The homeowners argued that the standards developed in case law addressing unfair conduct by an insurer in the settlement of third-party liability cases should not apply to its claim as an insured for first-party coverage.  There are undoubtedly some differences between a first-party insurance claim for water infiltration and a claim that a third party’s negligence caused bodily injury, the context in which much of the c. 93A/176D case law has developed.  The homeowners appears to have been arguing that for a property loss the only question is how much it will cost to fix the damage (as opposed to more subjective issues like pain and suffering or the relative negligence of the parties), so the case law holding that settlement negotiation is a bargaining process and the insurer should not be expected to make its final offer first off should not apply.  But the First Circuit disagreed.  Notably, the court agreed with the insurer’s argument that all the damage in a water infiltration case isn’t necessarily visible on a first look, and will likely continue to accrue over time, so the fact that there is a significant difference between the insurer’s first estimate and the reference award over a year later doesn’t mean the initial estimate was in bad faith.

Tips for Insureds

 Perhaps the most significant fact in this case was the six-month delay between the insurer’s first estimate and the homeowners coming back with their contractor’s number.  If there is one piece of wisdom a homeowner can take away from this case, it is the importance for a homeowner with a significant water infiltration claim to quickly get their own contractor involved (ideally one who is willing to advocate for them with the insurer, although this may be easier said than done).  Without an estimate of their own near the time of the insurer’s initial estimate, the homeowners’ ability to make the case that the insurer unfairly underestimated the loss was impaired.

Right to a Jury Trial on a Chapter 93A Claim in Federal Court
Remains an Open Issue

The homeowners also argued that they were entitled to a jury trial under a prior First Circuit decision, Full Spectrum Software, Inc. v.
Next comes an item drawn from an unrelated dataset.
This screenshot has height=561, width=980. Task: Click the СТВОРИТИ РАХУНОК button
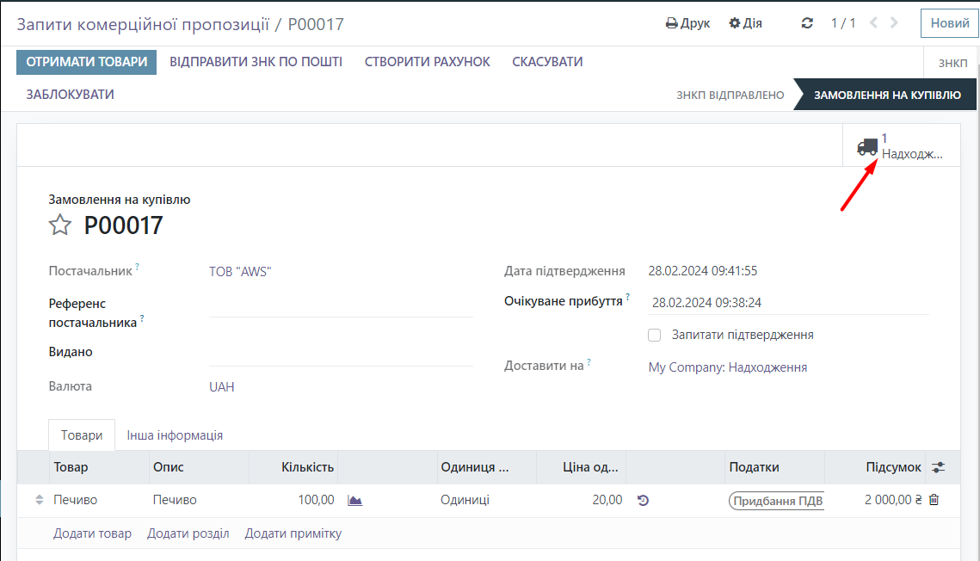427,62
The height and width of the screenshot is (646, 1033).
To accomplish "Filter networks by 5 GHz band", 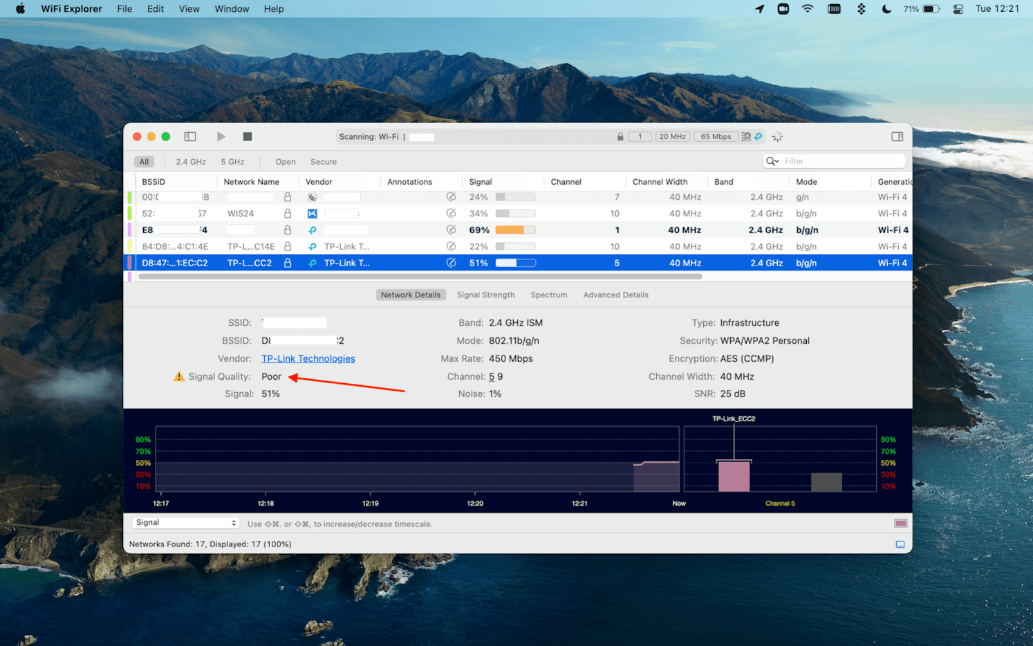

Forte Automation Systems, Inc., 858 F.3d 666 (1st Cir. 2017).  Full Spectrum suggests that, although there is no right to a jury trial on a c. 93A claim under Massachusetts law, for at least certain types of c. 93A claims brought in federal court, there might be a Seventh Amendment right to a jury trial.  River Farm indicates that the existence and extent of such a right are still open questions for the First Circuit.  River Farm also emphasizes that, even if a c. 93A plaintiff has a right to a jury trial in federal court in some circumstances, that right does not preclude the granting of summary judgment when there is no genuine dispute of material fact.  A trial judge can determine, as the trial court did in River Farm, that a plaintiff’s claim falls outside the boundaries of a viable c. 93A claim as a matter of law.